Роберт Ладлэм - Ультиматум Борна
Парижское уличное движение представляет неразрешимую загадку независимо от времени суток. Оно дает каждому, кто хочет прийти раньше, опоздать или вообще не попасть в нужное место, возможность оправдаться. Парижанин за рулем является воплощением вымирающего вида млекопитающих, готового рисковать жизнью, лишь бы не соблюдать правила дорожного движения. В этом их могут превзойти, пожалуй, только автокентавры Рима или Афин. Монахини из монастыря Святой Магдалины стали участницами феерии парижского уличного движения. На перекрестке улицы Лекурб на Монпарнасе поток грузовых автомобилей, развозивших товары по магазинам, помешал «грозной» монашке присоединиться к сестрам на другой стороне улицы. Она помахала им рукой и, внезапно свернув в узкий переулок, значительно прибавила ходу. Борн тем не менее не стал ускорять бег, потому что успел разглядеть на фасаде одного из домов голубую табличку с белой надписью «Тупик».
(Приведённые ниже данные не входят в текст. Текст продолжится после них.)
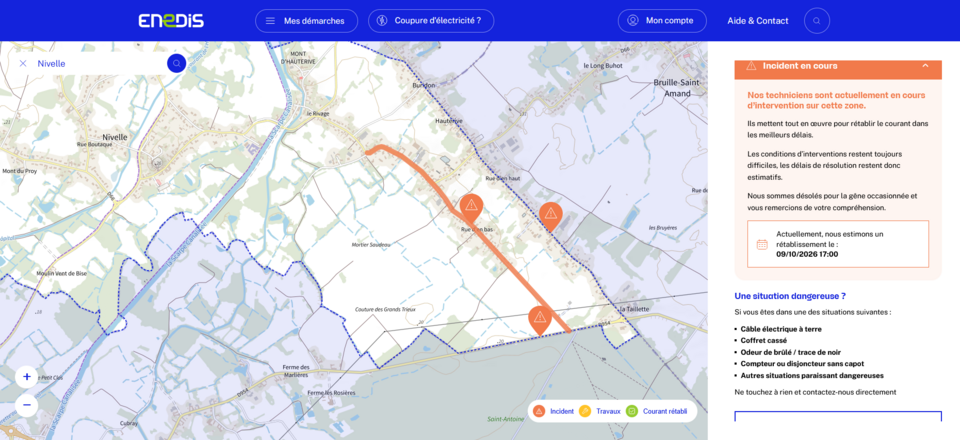960x440 pixels.
Task: Toggle Courant rétabli filter in legend
Action: point(656,411)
И правда, вскоре Борн увидел велосипед, прислоненный к фонарному столбу и предусмотрительно прихваченный цепью с замком. Джейсон спрятался в нише перед какой-то дверью примерно в пятнадцати футах от велосипеда и стал ждать. Повязка на шее намокла: он потрогал ее и почувствовал теплую влагу. Может, разошелся только один шов... кровотечение несильное. О Боже, как устали ноги... Нет, «устали» — не то слово: их терзала боль, причиной которой была чрезмерная нагрузка на мускулы: ровная, ритмичная трусца, даже бег по утрам не подготовили его к рывкам, увертываниям и внезапным, резким остановкам. Тяжело дыша, он прислонился к холодному камню, не сводя глаз с велосипеда и пытаясь подавить мысль, которая навещала его с приводящей в ярость регулярностью: несколько лет назад он даже не заметил бы, что ноги у него устали. Усталости просто не было бы.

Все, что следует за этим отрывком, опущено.